• **Job 1**: Format everything in the entries from the line containing "Given: Open the Forma de pago dropdown" down to the end of the entries as a JSON list of strings, one string per line, with blank lines skipped and the pictures left out.

• **Source text**:
+---+
Data Analysis Services Group - November 2011

News and Accomplishments

xxx

VAPOR Project

Project information is available at: http://www.vapor.ucar.edu

TG GIG PY6 Award:

Yannick is wrapping up development of the PIOVDC library and getting the code ready for distribution. At the request of John Dennis, who will distribute the code as part of PIO, a parallel VDC readback capability was added: VDC data sets can now be both written and read in parallel on a distributed memory platform. In the process of testing bug was uncovered when handling grids that were not block-aligned. The bug was fixed. Finally, the current version of the code is again experiencing performance issues that are still being investigated.

John resolved a couple of AIX portability bugs in the VDF library.

XD Vis Award:

Yannick continued work  VAPOR's ShaderMgr to provide support for GLSL compilation pre-processing (e.g. #ifdefs).
+---+
• **Job 2**: According to the November 2011 report, who resolved AIX portability bugs in the VDF library?

• **Data items**:
+---+
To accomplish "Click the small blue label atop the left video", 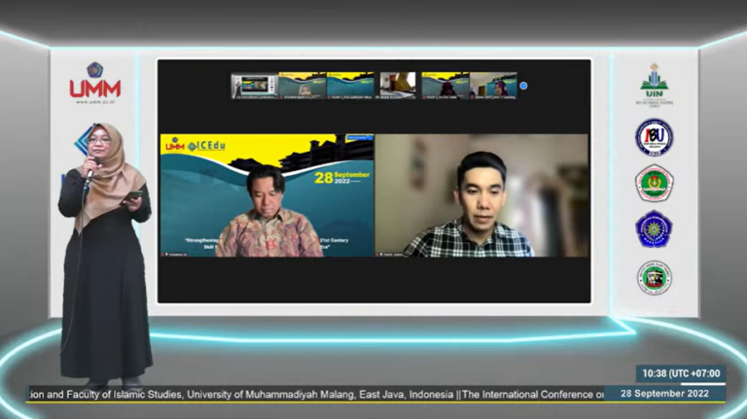I will [x=359, y=138].
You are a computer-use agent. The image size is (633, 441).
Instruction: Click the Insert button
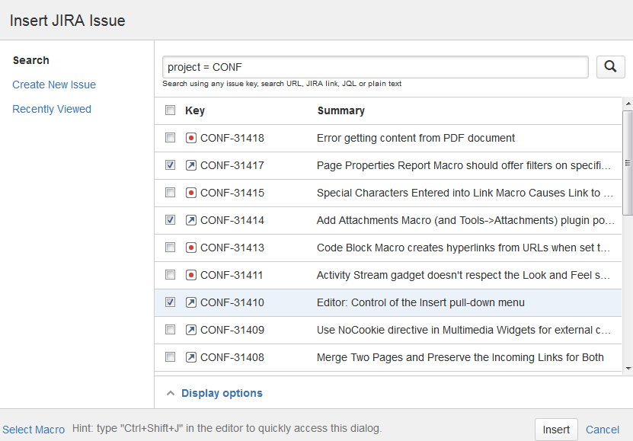click(556, 430)
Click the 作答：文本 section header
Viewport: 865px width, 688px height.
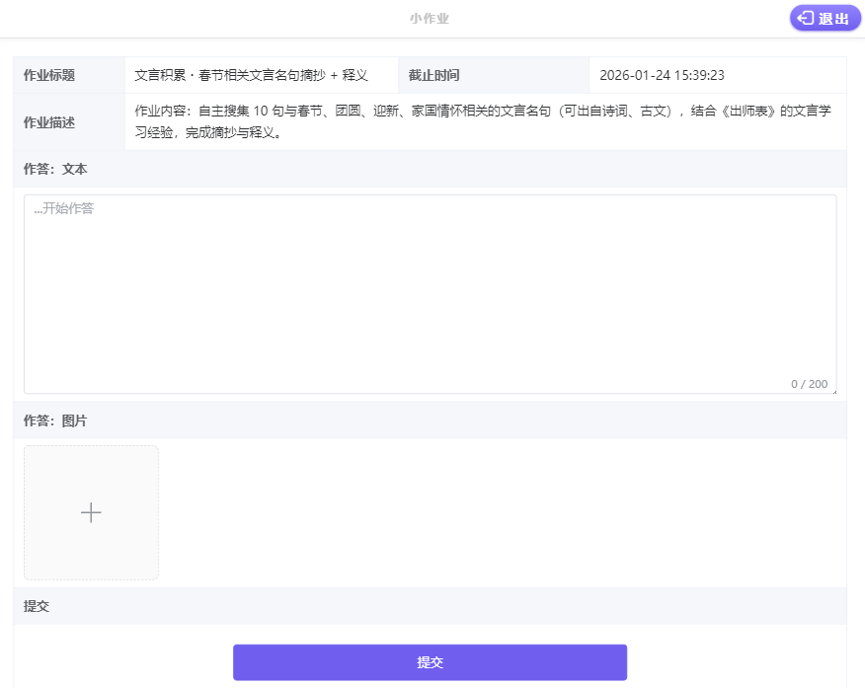(x=55, y=169)
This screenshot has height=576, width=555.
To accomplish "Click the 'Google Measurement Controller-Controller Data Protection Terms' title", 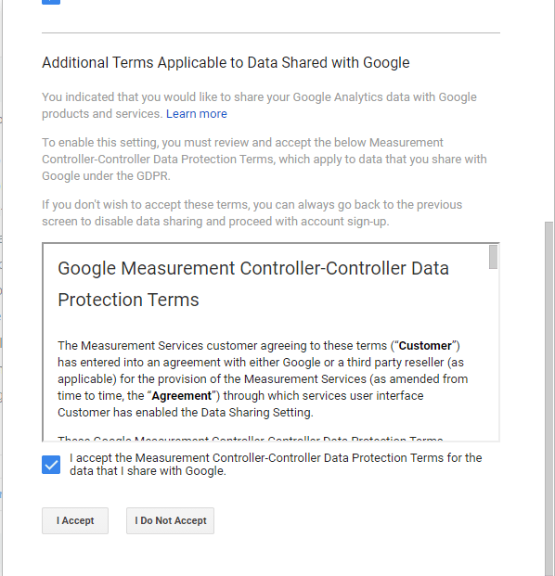I will tap(253, 284).
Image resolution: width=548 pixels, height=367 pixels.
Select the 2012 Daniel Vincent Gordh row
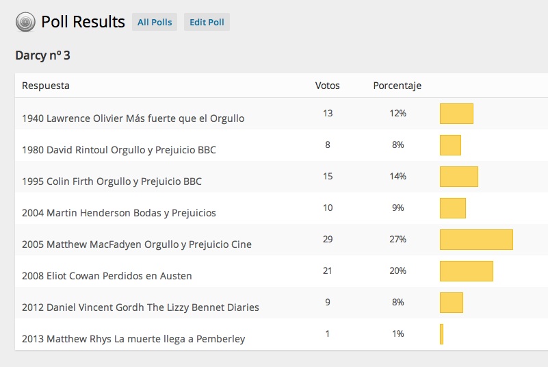pos(140,307)
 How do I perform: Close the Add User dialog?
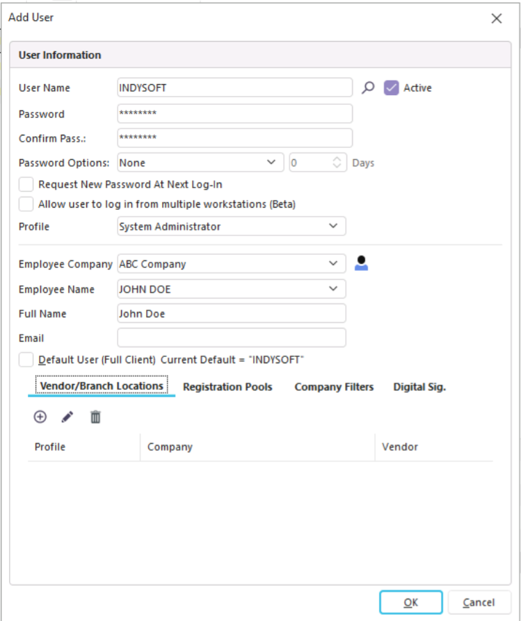tap(497, 19)
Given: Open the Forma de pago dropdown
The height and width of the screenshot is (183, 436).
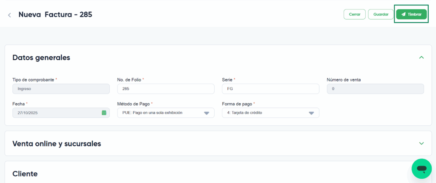Looking at the screenshot, I should tap(270, 113).

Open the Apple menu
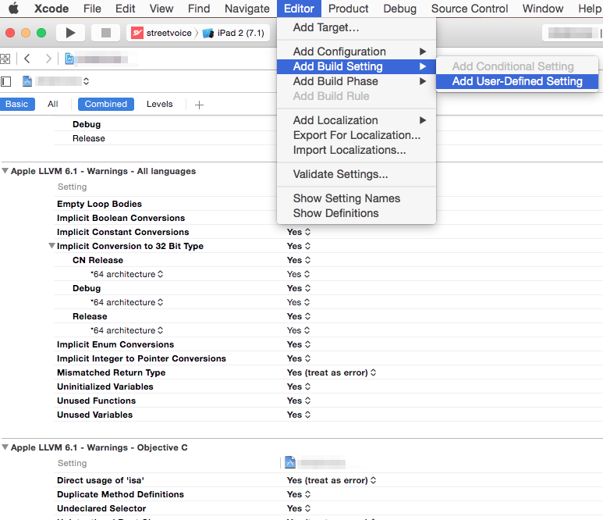(x=13, y=9)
+---+
• **Task solution 1**:
[
  "Given: Open the Forma de pago dropdown",
  "The height and width of the screenshot is (183, 436).",
  "Looking at the screenshot, I should tap(270, 113).",
  "Open the Apple menu",
  "(x=13, y=9)"
]

• **Task solution 2**: John